We sit inside and weep while we search for the door to the outside because Grief’s company is daunting.It is exhausting and leaves you in nightmares everyday.

Day after day, we get up in the morning and grope around the room, searching every inch of it with our fingers hoping to find the faintest mark of that door.  After an agonizing struggle, when we atlast manage to find the door that can lead us out, we see that the door is not wide enough for we have grown fatter with grief. Then we must struggle to lose that weight of sorrow so that we can fit through. Eat the right things and exercise and move the body even when we have Grief weighing us down like a 100 pound dumbbell. And when we finally can, we see the harsh sunlight from outside is blinding us. We can’t stay for too long outside, since the light can drain us. It is too harsh for the eyes and the mind. Joy and laughter is too much for the heart.
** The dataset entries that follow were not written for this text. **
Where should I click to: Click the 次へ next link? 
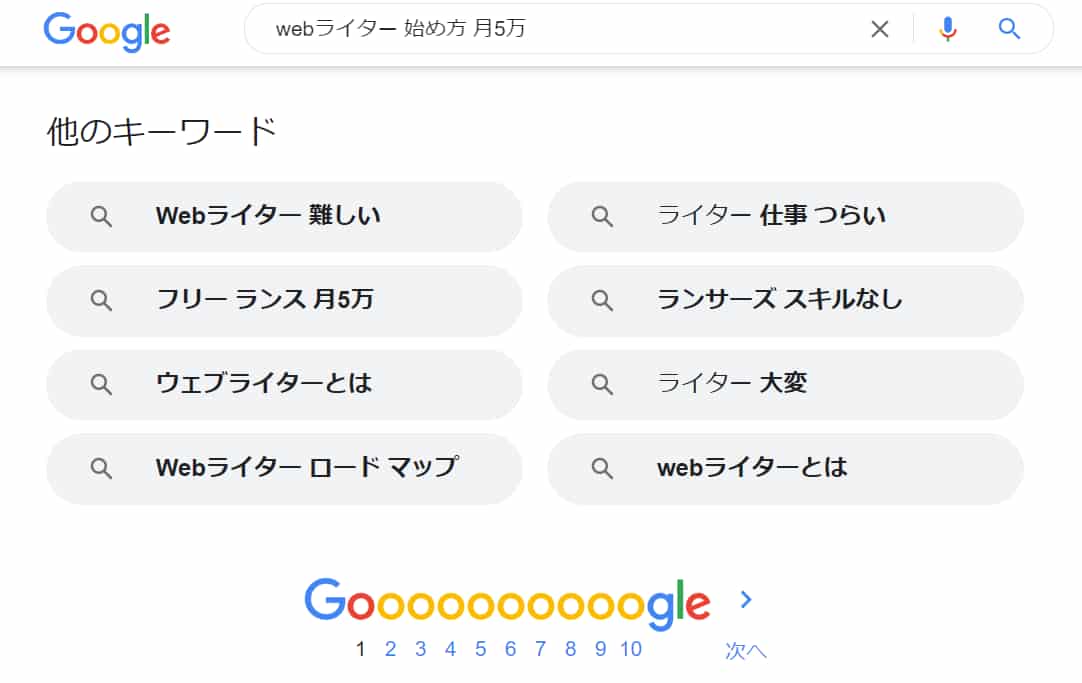[746, 651]
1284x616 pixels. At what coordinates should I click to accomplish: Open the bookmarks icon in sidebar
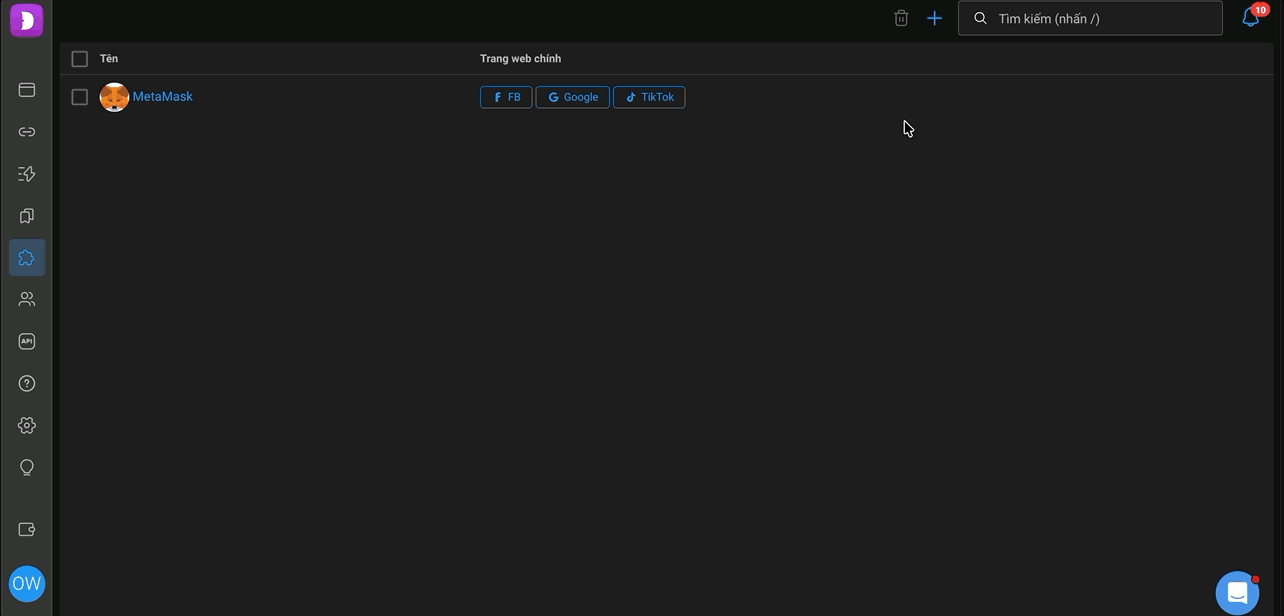(x=27, y=216)
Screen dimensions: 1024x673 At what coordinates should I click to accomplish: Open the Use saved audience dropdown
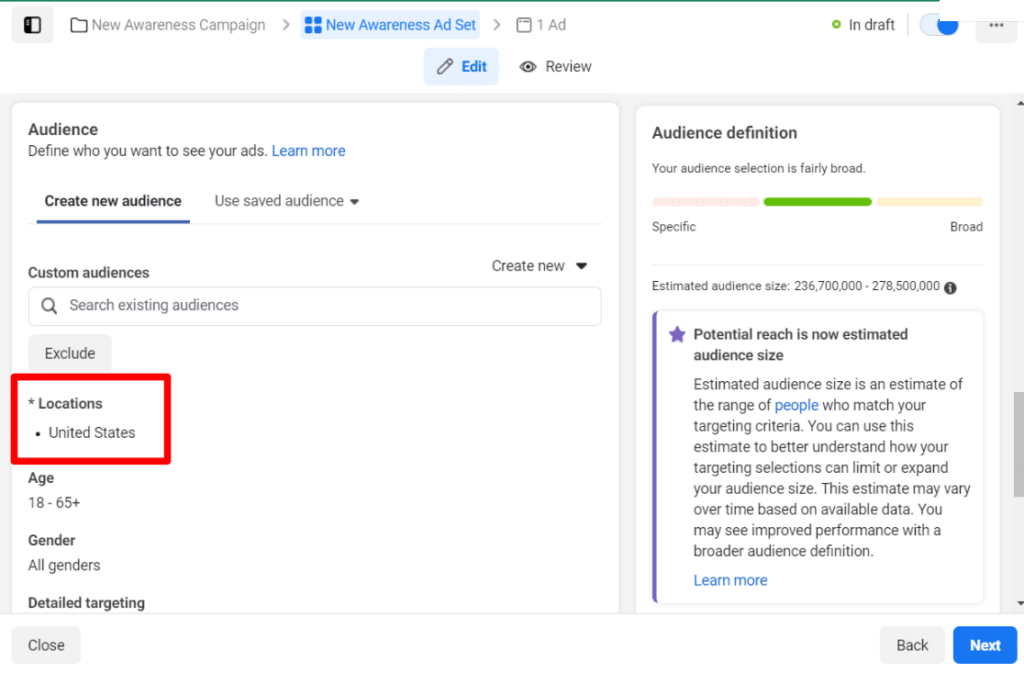286,200
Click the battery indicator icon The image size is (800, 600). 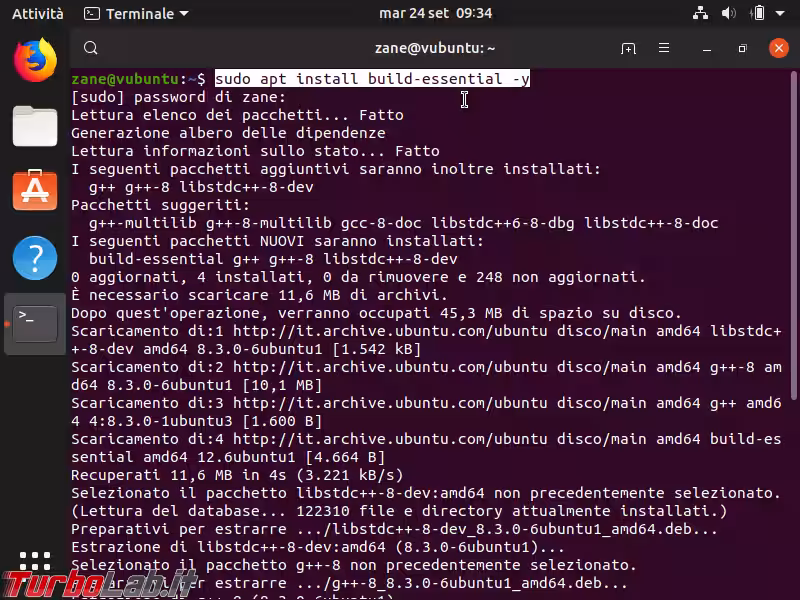point(757,14)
Grief doesn’t like the bright light and the cheerful laughter. We run back inside where we are prisoners of grief again. But we carry a little of what we learned from outside. Maybe a new song, a new friend, a new book or a new God. Equipped with this, we fight with grief in that dark room again keeping these treasures hidden from it. We constantly fear that Grief might find it. It might destroy it by wearing one it’s horrendous costumes again.

This can go on for days, months or even years. But slowly, grief lets you stay a little longer outside when you promise to come back soon. But you must do so discreetly and carefully, because you might not always bring back a beautiful song, or kind words of a friend, or a heart-moving book or an all-powerful God. You might bring in a depressing song, or harsh words of an insensitive friend, or a deceitful idea of God. These might feed your grief and make you powerless again and you have to search for that door again. 

Beware not to take Grief’s costumes outside in those moments of finding these things that have weakened you.. Some people who have lived with Grief for too long, let Grief adorn them with Griefs costumes for too long. They fool the world and themselves that the costumes that Grief forces them to wear is what they are.  

These people might propagate Grief through its many forms, reproducing in the hearts of those who are close to them. Beware not to do that. This would not help you and nor help those around you. 

But if you remember this and venture out a million times foraging for all the right things, picking it up and scrutinizing it to see if it would be a weapon to you or to Grief, checking to make sure you are not wearing one of Grief’s costumes, you chuck out Grief’s weapons and pocket your own. 

You gather all the right things and keep it hidden from Grief long enough, you will see that the room inside is shrinking. You will see Grief suffocating. Do not grow complacent now.  Grief might confiscate your weapons and throw them all out leaving you back to square 1 and quickly you will see the room expanding. Because Grief is powerful. It can suck out the joy from every inch of that room and use it to expand. So I warn you to stay vigilant and guard your weapons. 

But even if you are back to square 1, you now know what must be done. You have done it a million times before. Wail, Pat yourself on the back, Get up, Find that door, Venture out, Find your weapons, Chuck out the demons, Hide your weapons, build your strength, battle Grief and watch Grief slowly growing weaker. 

One day you will win this battle with grief and live to tell the story like I am. But remember that in this journey you have gained immense wisdom and strength. For now you know what your weapons and Grief’s weapons are. Do not forget this information for it will be useful again. This information is personalized for you just like Grief’s personalized room for you.